**TASK DIRECTIONS**
Nothing in the records may change. Output them all exactly.

┌─ DATA PROVIDED

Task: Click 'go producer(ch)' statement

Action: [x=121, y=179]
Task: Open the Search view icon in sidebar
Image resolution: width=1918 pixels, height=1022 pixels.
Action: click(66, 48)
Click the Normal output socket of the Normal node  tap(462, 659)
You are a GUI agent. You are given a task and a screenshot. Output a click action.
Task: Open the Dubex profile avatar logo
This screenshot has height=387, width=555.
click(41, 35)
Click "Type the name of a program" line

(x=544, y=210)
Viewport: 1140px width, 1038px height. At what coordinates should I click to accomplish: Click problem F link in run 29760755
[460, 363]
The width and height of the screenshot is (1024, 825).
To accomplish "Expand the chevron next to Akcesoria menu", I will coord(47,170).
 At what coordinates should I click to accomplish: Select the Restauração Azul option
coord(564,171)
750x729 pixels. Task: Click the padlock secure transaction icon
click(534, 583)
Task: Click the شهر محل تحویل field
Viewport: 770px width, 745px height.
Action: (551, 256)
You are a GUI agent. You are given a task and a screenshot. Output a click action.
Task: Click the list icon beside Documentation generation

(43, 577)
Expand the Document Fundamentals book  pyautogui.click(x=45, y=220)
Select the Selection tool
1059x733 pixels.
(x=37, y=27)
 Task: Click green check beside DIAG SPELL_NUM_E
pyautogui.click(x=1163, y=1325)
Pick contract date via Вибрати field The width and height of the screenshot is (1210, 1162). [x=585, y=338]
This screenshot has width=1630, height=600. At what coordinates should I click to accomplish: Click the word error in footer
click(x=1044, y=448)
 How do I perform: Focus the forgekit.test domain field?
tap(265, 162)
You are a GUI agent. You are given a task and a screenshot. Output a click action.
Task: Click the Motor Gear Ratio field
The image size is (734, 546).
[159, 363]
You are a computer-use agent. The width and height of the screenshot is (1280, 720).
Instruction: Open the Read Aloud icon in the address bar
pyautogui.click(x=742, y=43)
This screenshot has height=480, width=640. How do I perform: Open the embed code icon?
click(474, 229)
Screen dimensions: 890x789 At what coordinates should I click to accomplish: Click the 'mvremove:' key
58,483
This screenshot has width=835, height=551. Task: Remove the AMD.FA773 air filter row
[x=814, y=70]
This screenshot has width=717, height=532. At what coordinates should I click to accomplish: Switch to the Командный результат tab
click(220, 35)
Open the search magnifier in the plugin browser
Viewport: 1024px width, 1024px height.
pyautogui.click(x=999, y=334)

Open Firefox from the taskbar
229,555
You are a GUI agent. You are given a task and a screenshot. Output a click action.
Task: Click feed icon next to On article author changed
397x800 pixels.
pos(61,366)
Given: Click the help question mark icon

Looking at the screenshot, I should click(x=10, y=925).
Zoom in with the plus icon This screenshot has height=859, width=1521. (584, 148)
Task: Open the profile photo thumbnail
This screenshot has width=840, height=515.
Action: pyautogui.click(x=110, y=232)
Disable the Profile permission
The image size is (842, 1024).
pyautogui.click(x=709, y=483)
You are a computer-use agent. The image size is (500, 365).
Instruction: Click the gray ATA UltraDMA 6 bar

└─

**WRITTEN ANSWER**
Task: Click 'go producer(ch)' statement

Action: [x=121, y=179]
Task: Open the Search view icon in sidebar
Image resolution: width=1918 pixels, height=1022 pixels.
Action: click(66, 48)
Click the Normal output socket of the Normal node  tap(462, 659)
You are a GUI agent. You are given a task and a screenshot. Output a click action.
Task: Open the Dubex profile avatar logo
This screenshot has height=387, width=555.
click(41, 35)
Click "Type the name of a program" line

(x=544, y=210)
Viewport: 1140px width, 1038px height. At what coordinates should I click to accomplish: Click problem F link in run 29760755
[460, 363]
The width and height of the screenshot is (1024, 825).
To accomplish "Expand the chevron next to Akcesoria menu", I will coord(47,170).
 At what coordinates should I click to accomplish: Select the Restauração Azul option
coord(564,171)
750x729 pixels. Task: Click the padlock secure transaction icon
click(534, 583)
Task: Click the شهر محل تحویل field
Viewport: 770px width, 745px height.
Action: (551, 256)
You are a GUI agent. You are given a task and a screenshot. Output a click action.
Task: Click the list icon beside Documentation generation

(43, 577)
Expand the Document Fundamentals book  pyautogui.click(x=45, y=220)
Select the Selection tool
1059x733 pixels.
(x=37, y=27)
 Task: Click green check beside DIAG SPELL_NUM_E
pyautogui.click(x=1163, y=1325)
Pick contract date via Вибрати field The width and height of the screenshot is (1210, 1162). [x=585, y=338]
This screenshot has width=1630, height=600. At what coordinates should I click to accomplish: Click the word error in footer
click(x=1044, y=448)
 How do I perform: Focus the forgekit.test domain field?
tap(265, 162)
You are a GUI agent. You are given a task and a screenshot. Output a click action.
Task: Click the Motor Gear Ratio field
The image size is (734, 546).
[159, 363]
You are a computer-use agent. The width and height of the screenshot is (1280, 720).
Instruction: Open the Read Aloud icon in the address bar
pyautogui.click(x=742, y=43)
This screenshot has height=480, width=640. How do I perform: Open the embed code icon?
click(474, 229)
Screen dimensions: 890x789 At what coordinates should I click to accomplish: Click the 'mvremove:' key
58,483
This screenshot has width=835, height=551. Task: Remove the AMD.FA773 air filter row
[x=814, y=70]
This screenshot has width=717, height=532. At what coordinates should I click to accomplish: Switch to the Командный результат tab
click(220, 35)
Open the search magnifier in the plugin browser
Viewport: 1024px width, 1024px height.
pyautogui.click(x=999, y=334)

Open Firefox from the taskbar
229,555
You are a GUI agent. You are given a task and a screenshot. Output a click action.
Task: Click feed icon next to On article author changed
397x800 pixels.
pos(61,366)
Given: Click the help question mark icon

Looking at the screenshot, I should click(x=10, y=925).
Zoom in with the plus icon This screenshot has height=859, width=1521. (584, 148)
Task: Open the profile photo thumbnail
This screenshot has width=840, height=515.
Action: pyautogui.click(x=110, y=232)
Disable the Profile permission
The image size is (842, 1024).
pyautogui.click(x=709, y=483)
You are a computer-use agent. The image size is (500, 365).
Instruction: Click the gray ATA UltraDMA 6 bar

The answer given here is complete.